ヘリコプターのタラップを一足先に降りたブッシュ大統領が、タラップの上で待っているバーニーを抱え下ろして、放ってやった。
普通なら、ヒューマンに見える映像だが、被災地のかたから見れば、「何だ。大統領は、被災のわれわれよりも、犬のほうが大切なのか。」と、映ってしまったのではないのか。
このサイト「Katrina: Hip-Hop Reacts and Responds」で、被災地の一市民は、こう語っている。
「私は、ブッシュ大統領が、犬を抱えて出てくるところを、テレビで見ました。なんと、彼は、休暇中だったんです!!事態が悪化しているのに、誰も、そばにいないんです。」(”I seen [George W. Bush] walk out [on television] with a dog. He was on vacation!” “When things go wrong, no one’s around.”)
このサイト「Nagin throws in with Bush police state」では、こうもいっている。
「もし、バーニーがニューオーリンズにいたなら、ブッシュ大統領は、愛犬を救うために、十万の部隊を派遣したであろう。」(If Barney had been in New Orleans, Bush would have had 100,000 troops in there to rescue him.)
また、ベネズエラのチャベス大統領は、ブッシュ大統領の初動の遅延に対して、「あのひと(ブッシュ大統領)は、休暇の王様(’king of vacations’ )で、テキサスの牧場に座ったまま、何もしないでいて、人々に高いところに逃げろとばかり言う。これが、カウボーイの精神構造なんだ。」と、手厳しく非難した。
「Chavez Frias: Bush failed Katrina evacuation; calls him the cowboy King of vacations」参照
さらには、ニューオーリンズの市長は、ブッシュ大統領に対して、「大統領権限を、全部私にくれ。そうすれば、私は、何でもやる。戒厳令(martial law)の適用もしてくれ。」(”Now get off your asses and fix this. Let’s do something and let’s fix the biggest goddam crisis in the history of this country.”. )といった。
「Transcript of radio interview with New Orleans’ Nagin」
参照
ブッシュ大統領の被災地救援の遅れの不始末に対する批判は、日に日に高まるばかりのようだ。
「Bush criticised on chaos in New Orleans」参照
「イラクよりも、ニューオーリンズを」といいたいところなのだろう。
しかし、ブッシュ大統領は、「このようなハリケーン被害復旧の中にも、イラクへの巨額の出費をつづけるのか?」という問いに対して、こう答えたという。
「われわれは、そのどちらの出費にも行えるに十分な資源がある。

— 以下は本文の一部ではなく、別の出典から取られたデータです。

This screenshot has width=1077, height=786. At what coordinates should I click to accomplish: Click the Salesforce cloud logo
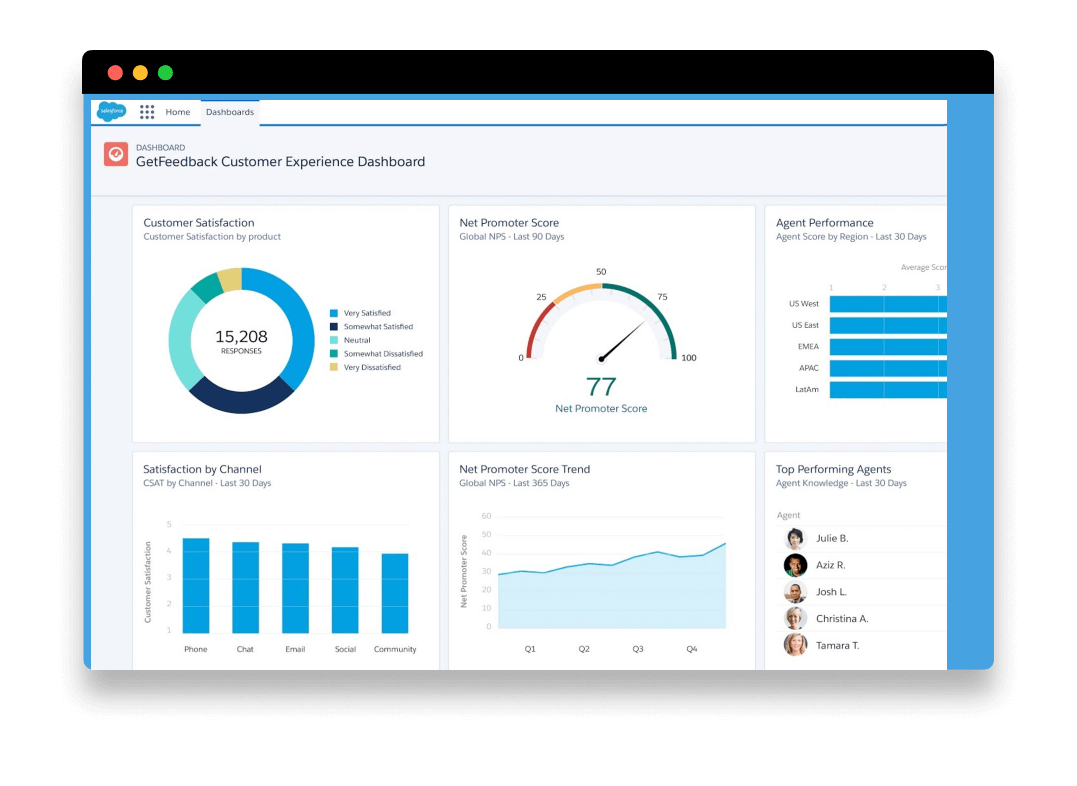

われわれは、テロリストからこの国を守ると同時に、この被災地域の再建も、行うのだ。( “We’ve got plenty of resources to do both. We’ll secure our country from the terrorists and we’ll rebuild this area. We’ve got what it takes to do more than one thing.”)」
「Bush seen as doing too little, too late 」参照
かくも、被災に当たっての、政治家の一挙手一投足には、慎重さを要するのである。
私も、長いこと、災害対策委員なるものをおおせつかり、全国の被災地を、飛び回ってきた。
昭和57年7月kの長崎水害の時には、鳴滝の被災地現場で、たった今発見された遺体とすれ違ったこともあった。
昭和61年8月の宮城県の吉田川の洪水による鹿島台水害視察の時には、地元の伊藤宗一郎先生団長の下に視察したが、出迎えた地元の方から「まよえ」(弁償しろ。)の大合唱が湧き上がったこともあった。
宿に着けば、ビール一杯も飲むこともできない。
それは、気の使う仕事であった。
新潟の豪雪視察のときだったか、視察団の一人が、帰りの荷物整理で、視察先でいただいた資料を、駅のゴミ箱に捨てたということで、騒ぎになったこともある。
これほどデリケートな、災害視察なのである。
ブッシュ大統領の犬(ポチではない。)についても、そこまでは、考えなかったのは、無理もないのだが、なんとなく、あの映像で、どうも、ブッシュさんは、弱者の味方ではないな、と、私自身も、思ってしまった次第である。
このサイト「Bush’s belated visit fails to appease his critics as estimated death toll tops 10,000 」
では、今回のニューオーリンズの自然災害は、もはや、ブッシュ政権の政治的災害へと転化してきた(He is on top of a natural disaster that is turning into an political disaster for his administration. )と書いてある。